# BTAA-GIN Technology Orientation

<small> 2025</small>

## 🎯 Goals for Today 

- Identify resources for the BTAA Geoportal  
- Learn how to submit metadata  
- Practice fixing common metadata issues  

**Format:** Short explanations + hands-on exercises  

##  The BTAA Geoportal 

![geoportal](geoportal.png)
- A discovery tool for geospatial resources
- Built with [GeoBlacklight](https://geoblacklight.org), an open-source software application
- A metadata catalog (not the data itself!)
- (Most) resources are public domain;  free & open data

## Geoportal Special Features

- Searching with the map (requires coordinates in the metadata)
- Resource previews (if available from provider):
	- Maps: IIIF ([example](https://geo.btaa.org/catalog/c5b43fd8-0030-4089-80df-b692e6bda8b2))
	- Datasets: web services ([example](https://geo.btaa.org/catalog/6f3a1ad4-21f2-494e-a382-dee1255e29e3))


# 1. Geoportal Content

## Formats

**Always in scope**
- Shapefile, GeoJSON, other spatial formats
- Geodatabase, geopackage
- TIFF, JPEG, JPEG2000, PNG
- GeoTIFF

**Added by request**
- Static websites, Interactive databases, Storymaps
- Tabular data, PDFs, Text files

## Sources

**Always in scope**

- Local government: state, county, city, regional
- Nongovernment orgs: nonprofits, historical societies  
- Academic: libraries, departments, research institutes

**Added by request**

- Federal data
- Licensed data
- Maps in copyright

## Geography

**Always in scope**

- Data covering an area within the Big Ten
- Data covering any area, but created by a Big Ten researcher
- Maps of any area held at a Big Ten university

**Added by request**

- Data from another state or nation 
- Maps held at a non-Big Ten university

**Your Primary Role:** Keep looking for new resources!  

## 🛠️ Activity

### Find GIS Data Sources

🔍 **Task:** Look up a county in your state & check if it has a GIS data portal  

🤔 **Ask Yourself:**  
- What data is available?  
- Would it be a good fit for the Geoportal?  

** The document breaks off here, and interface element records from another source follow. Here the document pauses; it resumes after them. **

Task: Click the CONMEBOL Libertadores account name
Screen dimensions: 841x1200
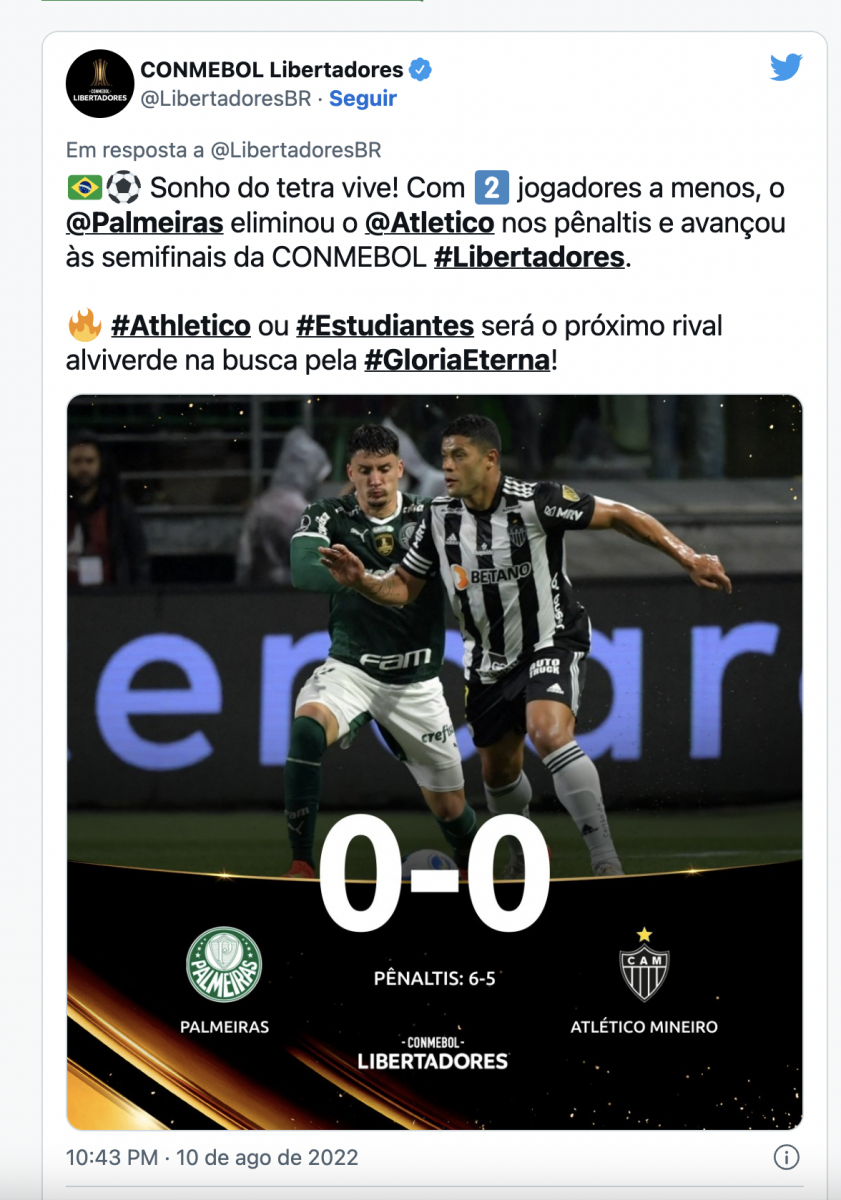Action: click(272, 70)
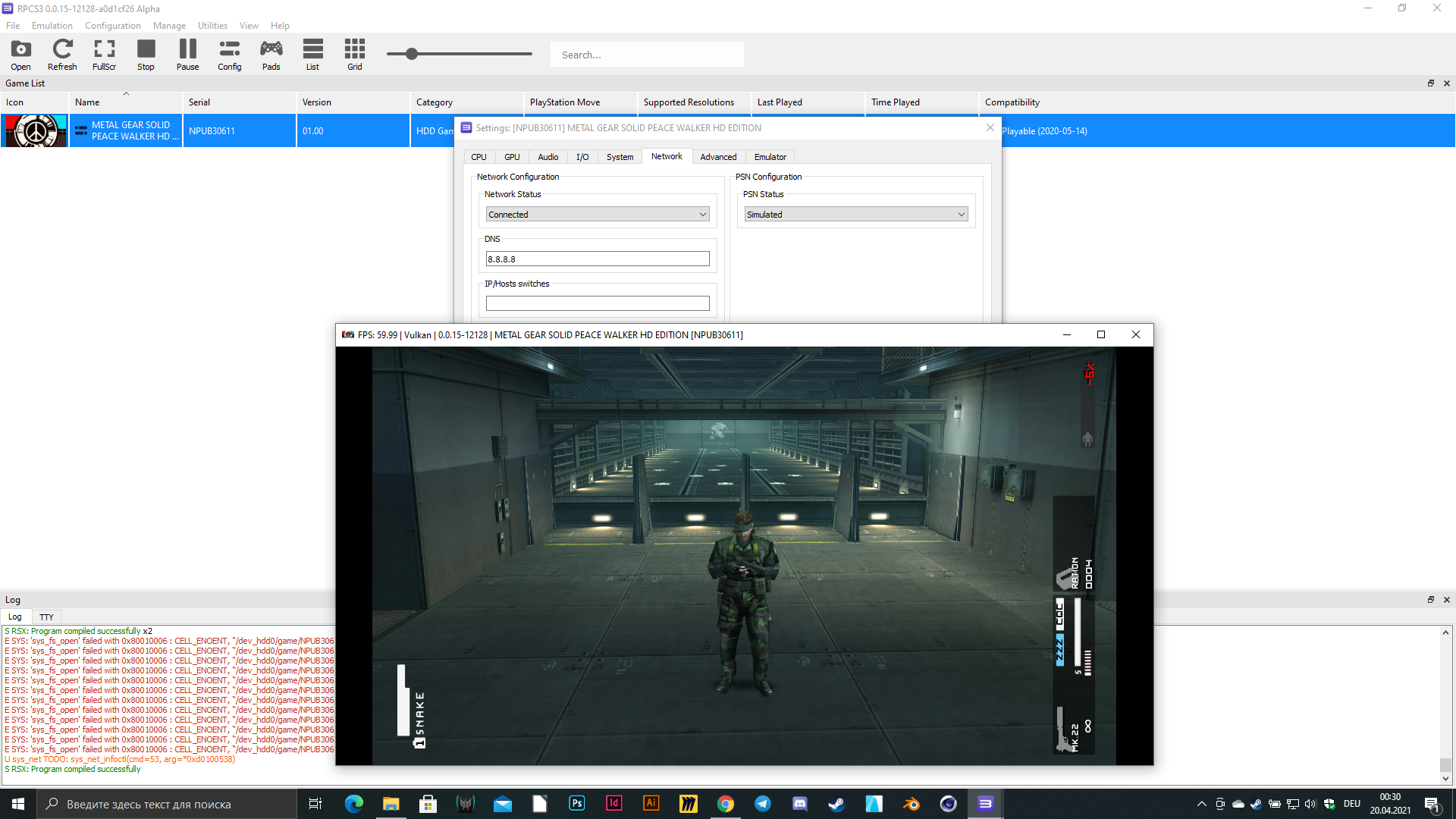Switch to List view icon
Viewport: 1456px width, 819px height.
pyautogui.click(x=312, y=55)
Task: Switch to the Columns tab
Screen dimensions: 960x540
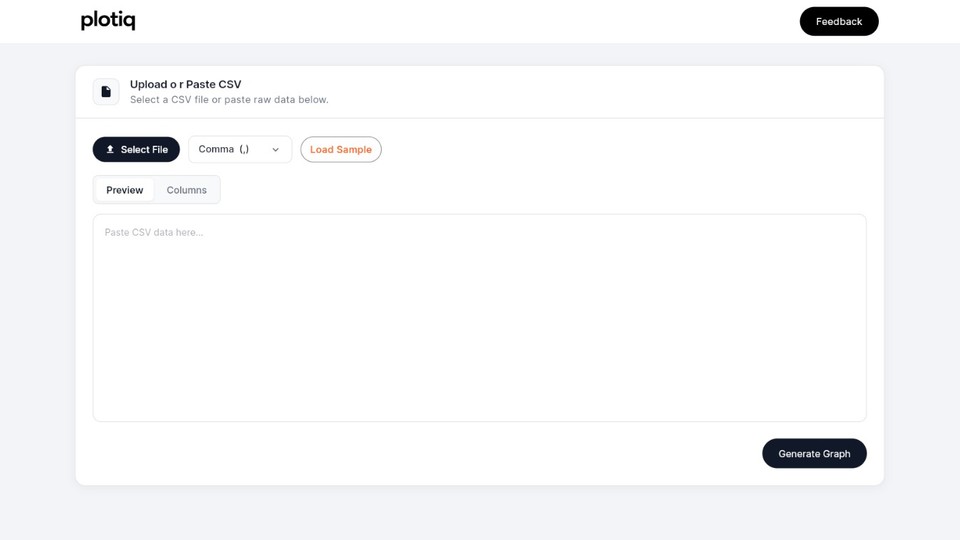Action: tap(187, 190)
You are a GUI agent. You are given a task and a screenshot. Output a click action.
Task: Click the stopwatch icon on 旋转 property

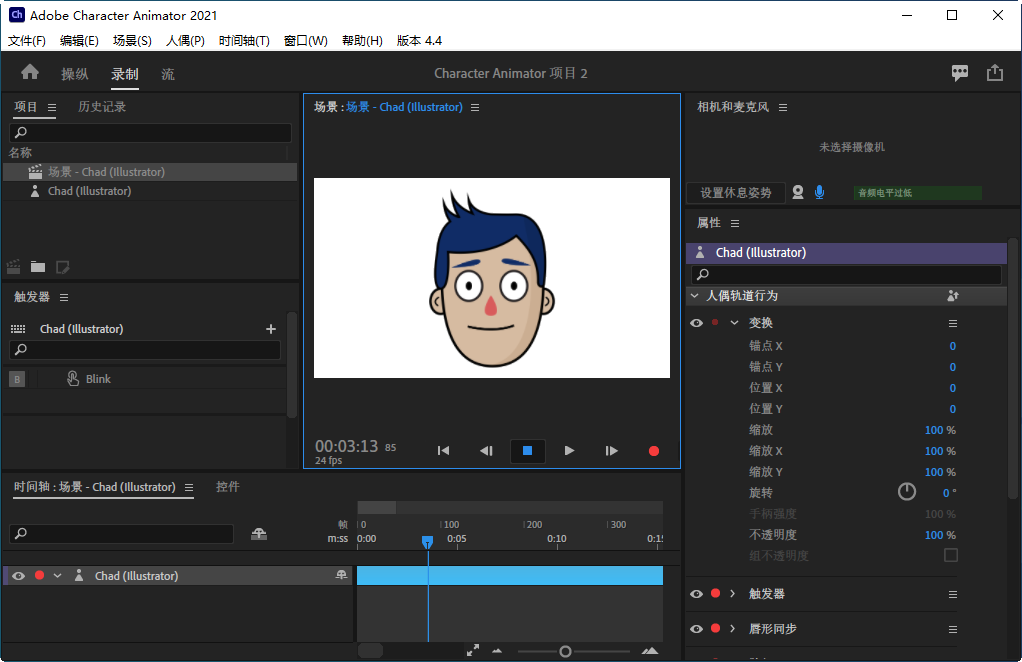tap(906, 492)
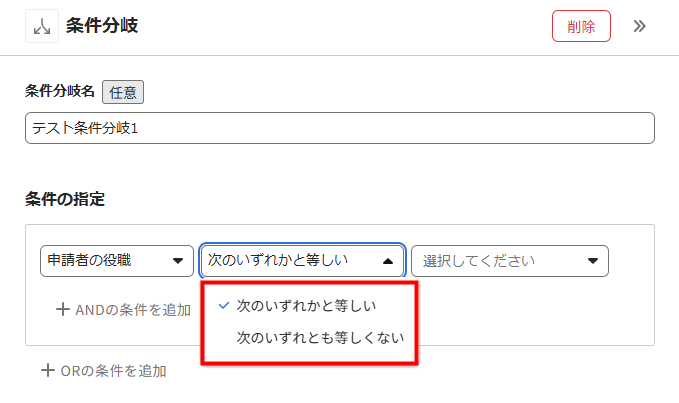This screenshot has width=679, height=403.
Task: Click ORの条件を追加 link
Action: click(x=104, y=371)
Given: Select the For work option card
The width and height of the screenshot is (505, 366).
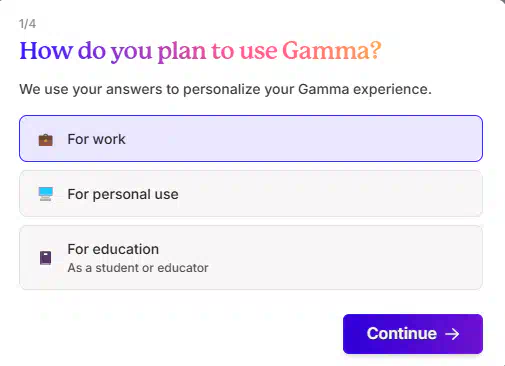Looking at the screenshot, I should tap(251, 139).
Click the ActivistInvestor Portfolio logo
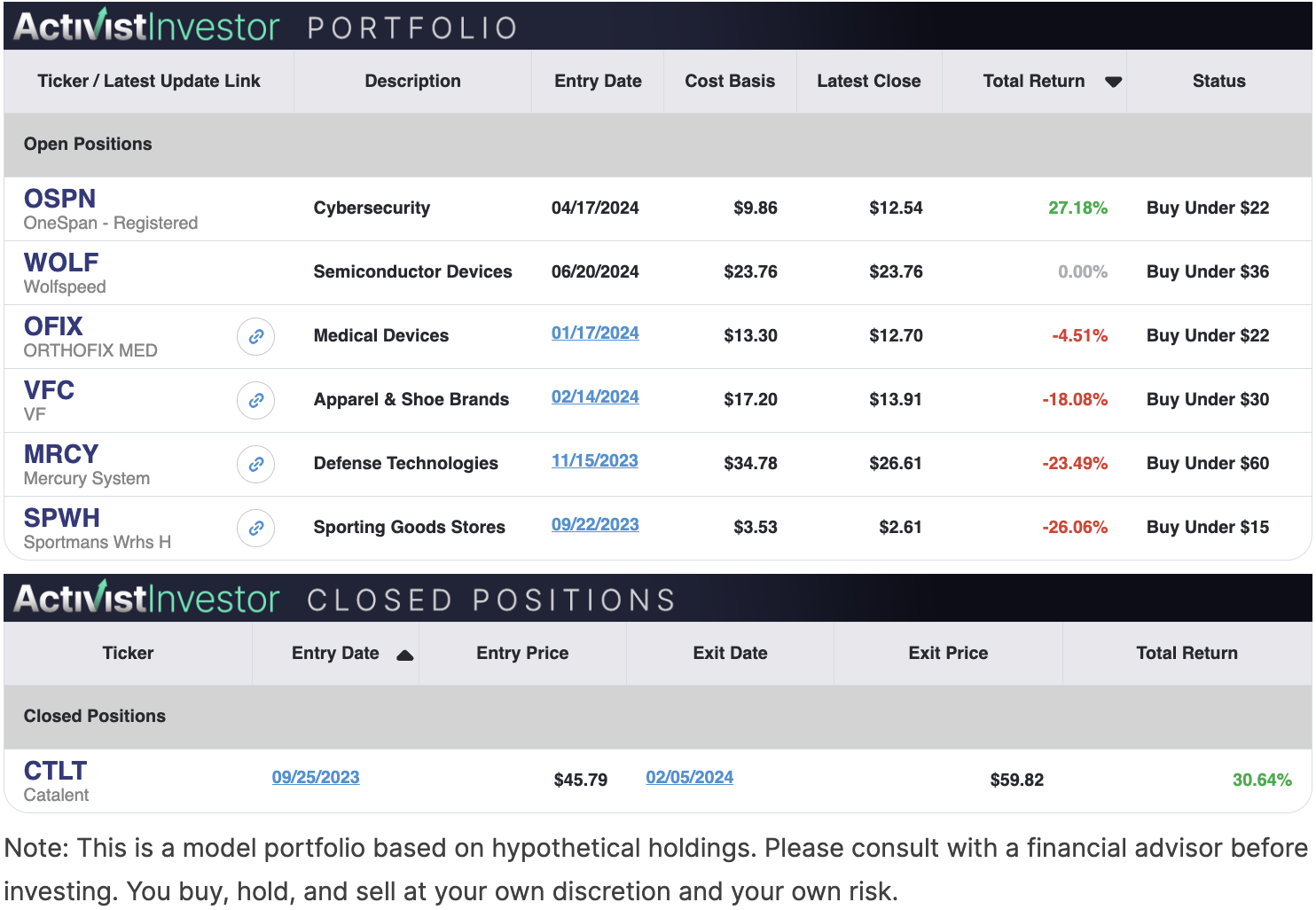1316x910 pixels. tap(146, 27)
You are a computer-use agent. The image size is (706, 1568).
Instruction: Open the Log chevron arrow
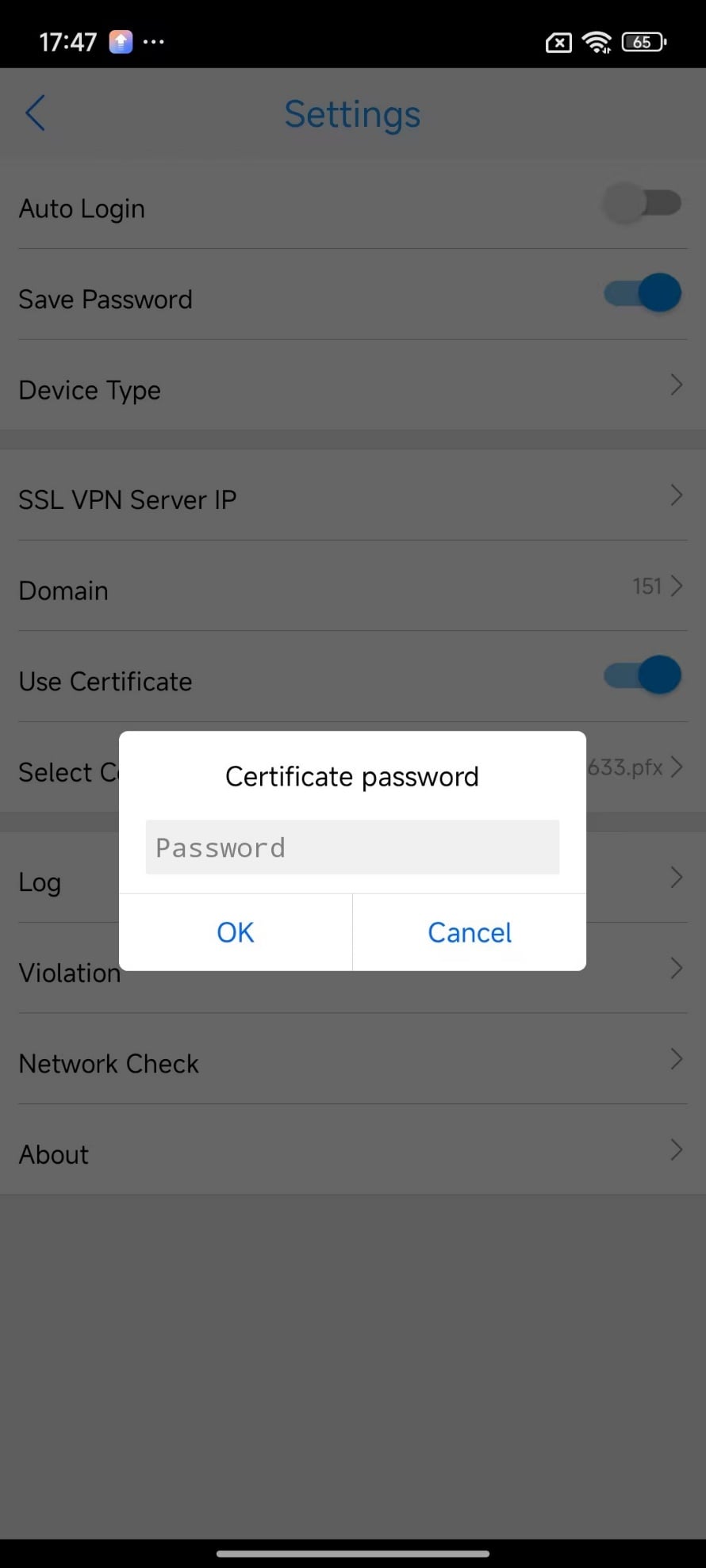click(x=676, y=878)
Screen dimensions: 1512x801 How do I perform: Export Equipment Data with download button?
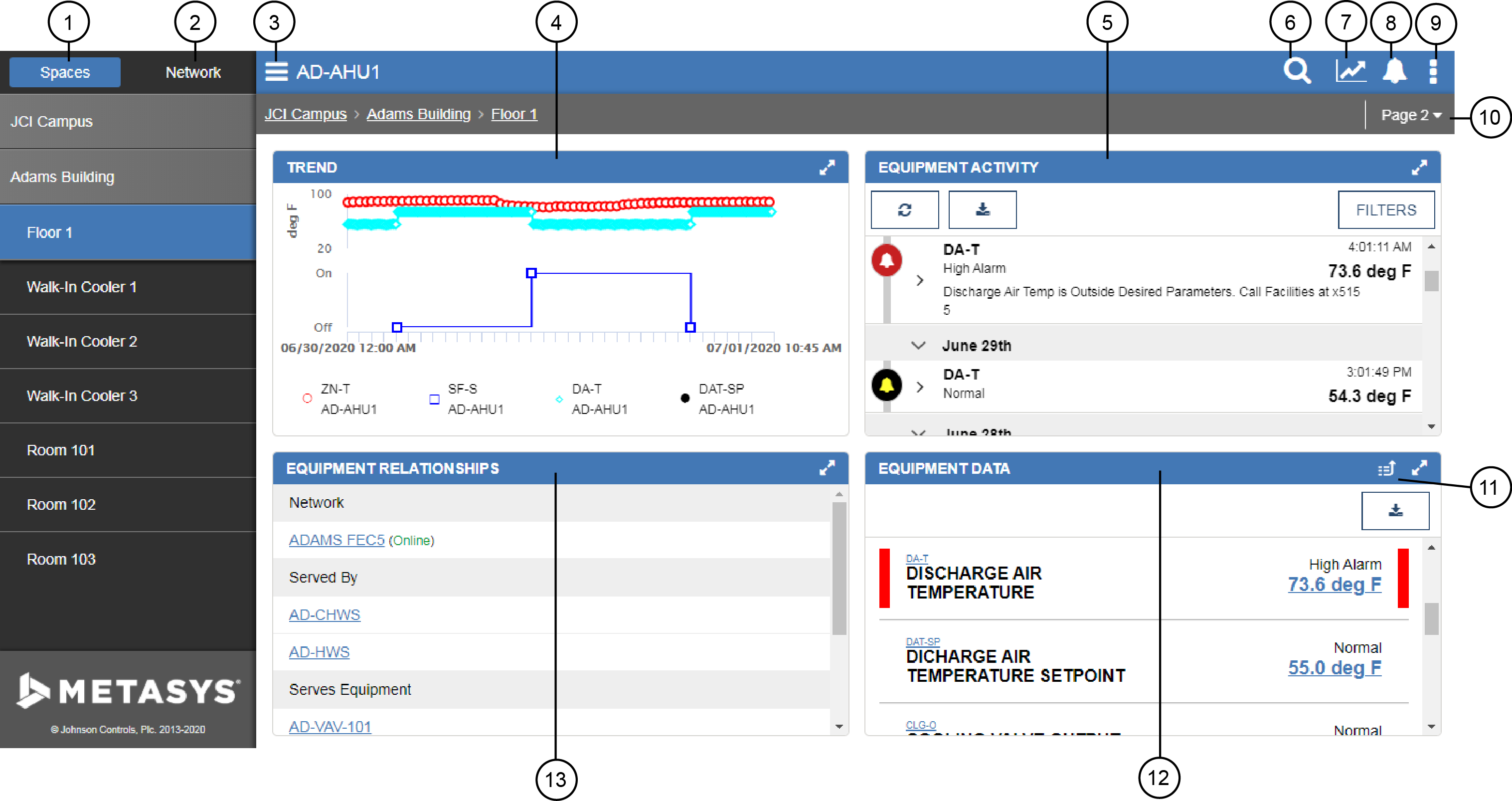coord(1395,511)
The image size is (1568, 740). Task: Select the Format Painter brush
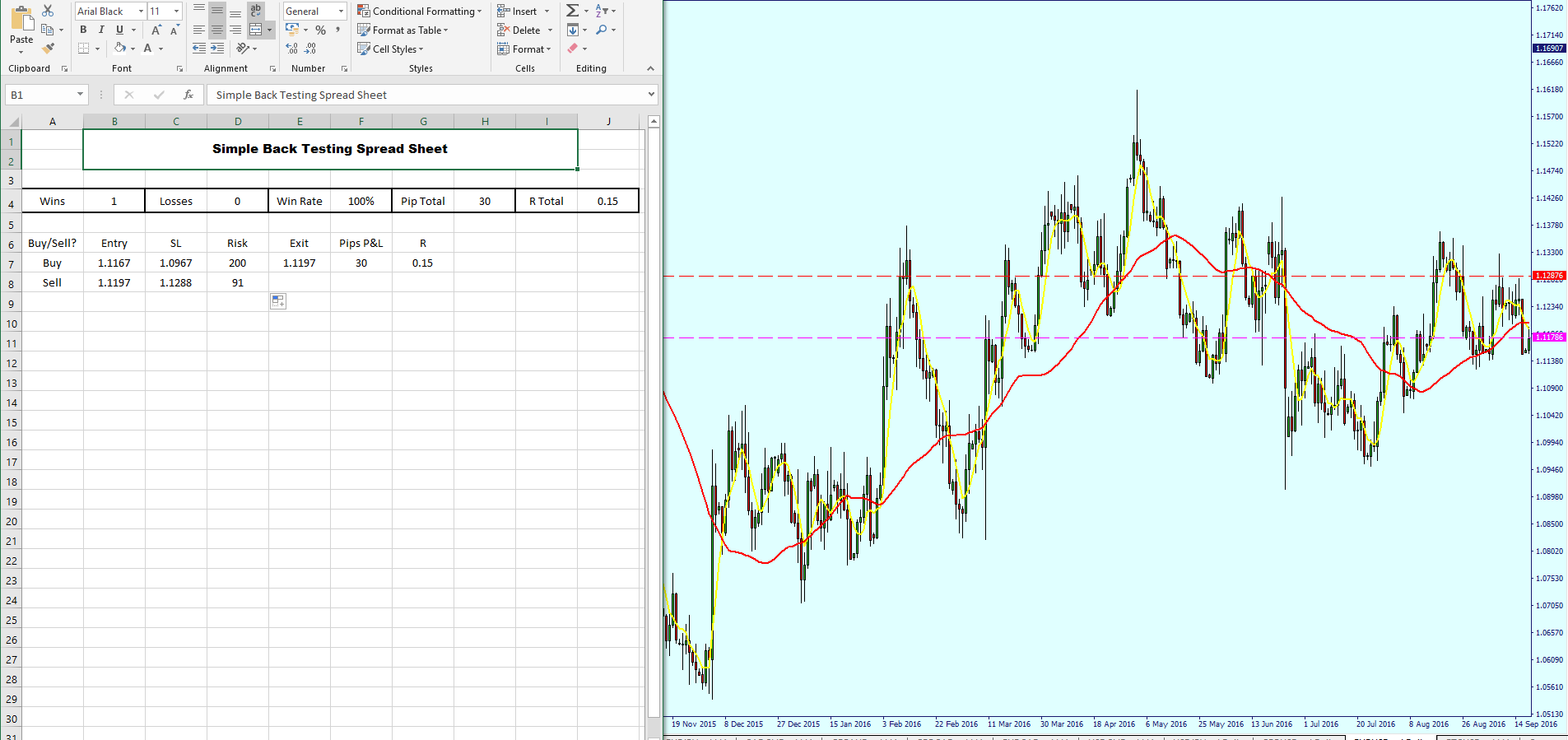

💬 **Discussion:** What did you find?  

# 2. How to submit resources

This is an informal process. Every collection has a slightly different workflow. Our goal is to obtain the metadata. Here are some things to look for.

## GIS Data

- Is it hosted on a standard platform, such as ArcGIS Hub or CKAN portal?  Try adding `/data.json` to the end of the base URL. This is the API, and it can be harvested programmatically.


- If not, are there individual metadata documents anywhere, such as a catalog of XMLs?


## Scanned Library Maps

- Ask your IT department for a full export of metadata
- Make sure the export includes IDs and links

### A website

- Get the URL and publisher
- Create a title and description

## 💬 Discussion

How will we get the metadata from scanned maps held at your library?


# 3. Metadata Profile

## GeoBTAA Metadata Profile.

Includes:

1. [OpenGeoMetadata Aardvark](https://opengeometadata.org/ogm-aardvark/)
2. [Custom elements](https://gin.btaa.org/metadata/b1g-custom-elements/)

## OpenGeoMetadata (OGM) Aardvark

- designed for GeoBlacklight
-  intended for discoverability
- often generated from more complete geospatial metadata, such as ISO 19139 or FGDC
- mainly a mix of Dublin Core and GeoBlacklight application-specific fields

## Custom GeoBTAA Elements

- augments OGM Aardvark 
- intended to serve as standalone metadata
- includes geospatial technical fields, like projection & scale
- multiple fields for life cycle tracking

## 🔍 Template

Let's take a look at the Primary Metadata Template [z.umn.edu/b1g-template](https://z.umn.edu/b1g-template)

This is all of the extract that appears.